Mobile transformation of everyday life
Even before your iPhone became your wallet, consumers used the devices to check prices in a store (“Showrooming”), find discount codes, and interact with manufacturers. Apple just went along with these demands and introduced supporting tools such as Maps, Apple Business Chat, Apple Pay, ARKit and (in iOS 16) an extension of tools to create and use. indoor cards.
Company may have been mocked when the company’s head of retail Angela Ahrendts introduced a new approach to retail in which stores became “town squares” and Jony Ive designed attractive pots to contain forests of indoor trees in Apple stores.
That mockery masked Apple’s willingness to explore how mobile technologies could support next-generation personalized shopping experiences, increasing customer loyalty, connectivity and, of course, revenue. Retailers, experiencing the same changes in shopping habits, watched closely; when Apple’s solutions came up, they kept using them.
The future of retail?
In 2018, CFO Luca Maestri boasted that Apple was dealing with “the industry-wide adoption of iOS at thousands of retailers, from neighborhood boutiques to many of the world’s best-known retailers.”
He said nine of the top 10 global retailers were using iOS at the time, primarily to provide personalized customer experiences.
Tap to Pay brings even more aspects of the customer journey to the mobile fold. It is easy to use and implement and can even enable retailers to deliver another set of innovations, meeting the same mobility, personalization and autonomy demands that are now changing the way we work, as employees demand more .
“Together, we’ve already put iPhones into the hands of thousands of store associates. Now these devices can become payment terminals without additional hardware.” said Stephan Schambachfounder and CEO of NewStore, one of the networks that makes Adyen possible.

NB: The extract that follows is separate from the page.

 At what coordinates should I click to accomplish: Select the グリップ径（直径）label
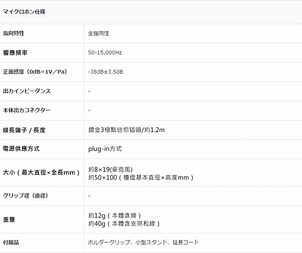25,196
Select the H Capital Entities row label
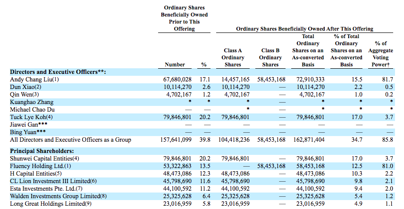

Adyen is not the only payment company using the service. Square, Stripe, Chase, Clover, GoDaddy, North American Bancard, and Worldpay are all planning to follow suit. Apple says.
Convergence seems easy, but it isn’t
“Today’s consumer is a savvy shopper armed with more product knowledge than ever before,” Rodney Bryant, IBM Global Business Services Retail Industry Lead for the Apple Partnership Team, told me in 2017. “The convergence of physical and digital in retail stimulates customer wishes [for] a convenient, personalized experience.”
Five years later, we have seen convergence in everyday life accelerating, with personalization and enhanced experiences becoming just as important in the workplace as it is in retail.
Meanwhile, Apple is trying to turn its hard-won customer loyalty into gold dust with a slew of online and offline services, and with its BNPL system gearing up to help cash-strapped consumers use iPhones to keep buying things — even if they probably shouldn’t.